Go with the Flow of Forest Diversity. The Value and Story of the Product Will Follow.
Cat Tree NEKO was launched in December 2017.
With sophisticated design and selected materials, this almost-too-beautiful Cat Tree has attracted both cats and humans, and many people sent enquiries from all over the world.
On December 13, 2018, Hidakuma organized a talk event on “cycle of value in the forest”, in which those who are involved looked back on the project, and shared some of the unheard stories behind it. The discussion included topics such as how a product can smoothly transcend the value forest has to offer.
Some of the project examples were also presented.
Cat Tree in the Making - No Compromises for Cats’ True Comfort and Environement
When developing the Cat Tree, Hidakuma was part of the development team and Hida’s hardwood was used as its material.
Why wood for cat tree materials? What are the challenges Hidakuma faced in its making?
In the first part of this article, the three key persons, Masahiro Ryohara of RINN CEO & Cat Life Director, the cat tree designer Yoh Komiyama, and Kotaro Iwaoka from Hidakuma, who was in charge of NEKO development and production, reflect the project together.
The design of this unprecedented Cat Tree NEKO made its debut by confusing everyone to start with – is it a product or an art work? Many could not even hide their surprise on its price setting of 1 million yen. “Setting such a price was never intentional at all”, Ryohara continues. “The initial order was very simple, as a matter of fact”, added Komiyama who was involved in designing the product.
- Marble should be an essential material of the product
- The following three functions should be met:
・cats fully enjoy the up-down motion
・cats have a private space of his/her own
・cats have means to control body temperature
The price could reach as high as 1 million yen, as long as those conditions were met. This graceful yet bold order was the beginning of the NEKO project.
........
### Goals
a – Summarize the NEKO article in two sentences.
b – Please copy the NEKO article word for word, starting with "Go with the" and going on through "has to offer.".
The records have nothing to do with what is asked here.
........
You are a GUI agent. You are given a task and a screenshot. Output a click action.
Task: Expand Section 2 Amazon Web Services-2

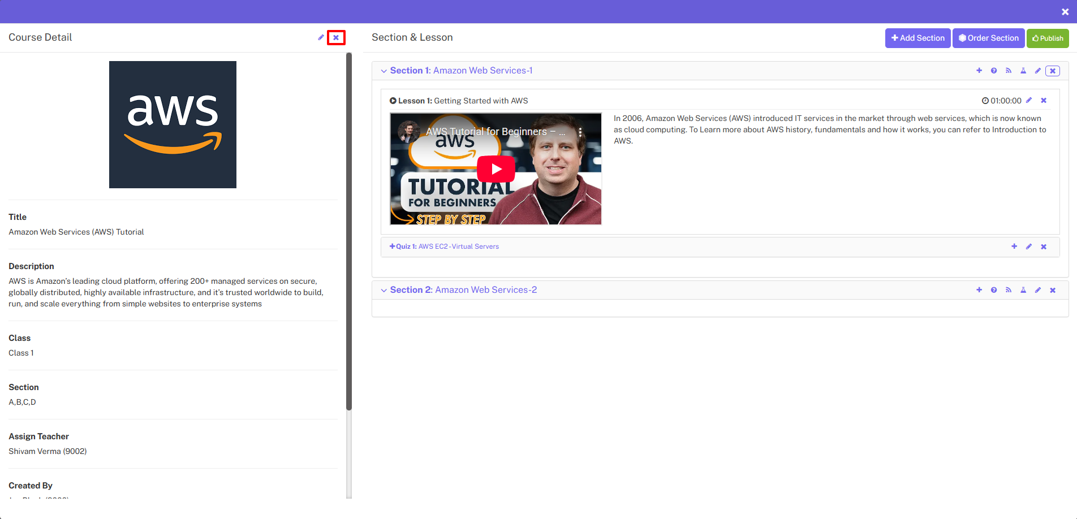(x=384, y=289)
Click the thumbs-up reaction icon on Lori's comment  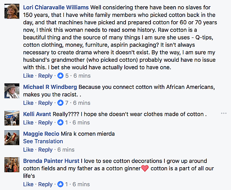(60, 76)
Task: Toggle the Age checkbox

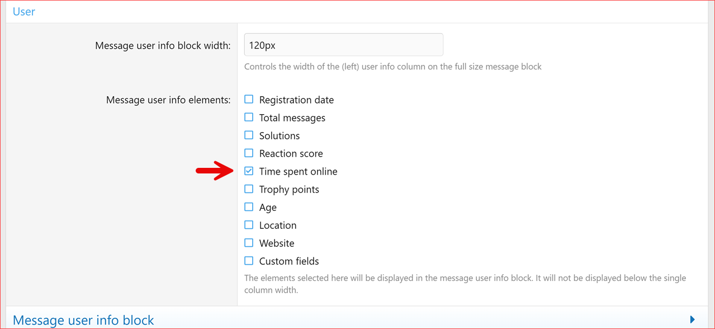Action: pos(249,207)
........
### Solutions to the problems
a – Cat Tree NEKO was launched in December 2017, with Hidakuma on the development team and Hida's hardwood as its material, and it drew enquiries from all over the world. Its 1 million yen price surprised many, but it began with a simple order: marble as an essential material and three functions for cats (up-down motion, a private space, and a way to control body temperature), with a price of up to 1 million yen allowed as long as those conditions were met.

b –
Go with the Flow of Forest Diversity. The Value and Story of the Product Will Follow.
Cat Tree NEKO was launched in December 2017.
With sophisticated design and selected materials, this almost-too-beautiful Cat Tree has attracted both cats and humans, and many people sent enquiries from all over the world.
On December 13, 2018, Hidakuma organized a talk event on “cycle of value in the forest”, in which those who are involved looked back on the project, and shared some of the unheard stories behind it. The discussion included topics such as how a product can smoothly transcend the value forest has to offer.